In the interview with culinary artist Nira Kehar below, which cities does she say she is now based in?

EXCERPTED PASSAGE
★ ★ ★ ★ ★

Bon Appetit with Multicultural Culinary Artist Nira Kehar

As the afternoon sunlight streams into the kitchen through the window, chef Nira softly asks “Are you hungry?” Montreal-born culinary artist Nira Kehar has a unique background from opening her namesake restaurant in India Chez Nini to publishing books that spread her love for food and art. With her sincere devotion and endless curiosity for the process of cooking and art-making, Nira continues to produce works that reflect the values and cultures that she has been exposed to. Milk asked her about her journey, her new book, and what food spots she recommends across the globe.

So tell us a little bit about yourself!

I was born and raised in Montreal where I studied engineering in university. I had a debilitating injury and was laid in bed for almost a year, so my career in science no longer felt like the right way forward. 

Cooking school  was the first thing that came to mind because I was so fascinated to find ways in which I could expand my creativity and food was my perfect medium. So I went to a culinary school to really delve into the art of cooking. When I graduated, my mentor chef advised me to go to India for a three-month internship, but I ended up staying there for nine years being involved in numerous projects including opening my own restaurant! Now I’m based in Copenhagen, Montreal, and New York. I’ve published two books and I’m currently promoting my recent recipe book Ojas: Modern Recipes and Ancient Wisdom for Everyday Ayurveda

How do you think about food and art intersect? What is food design?  

I think food and art don’t necessarily need to intersect for everyone. Eating is the most natural and primitive experience, that not only provides one of our most important pleasures but in a very true sense, we are what we eat.

★ ★ ★ ★ ★

INFORMATION SHOWN
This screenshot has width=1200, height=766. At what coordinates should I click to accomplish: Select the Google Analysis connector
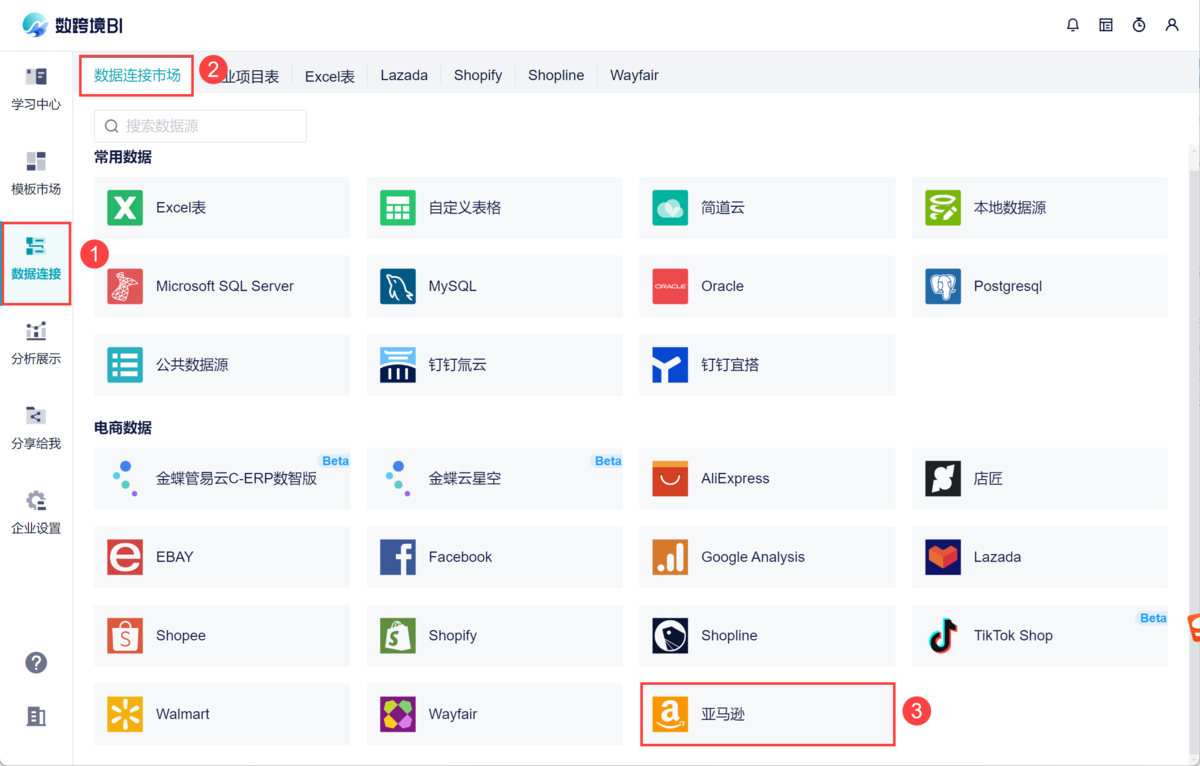(x=767, y=557)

★ ★ ★ ★ ★

TASK RESULT
Copenhagen, Montreal, and New York.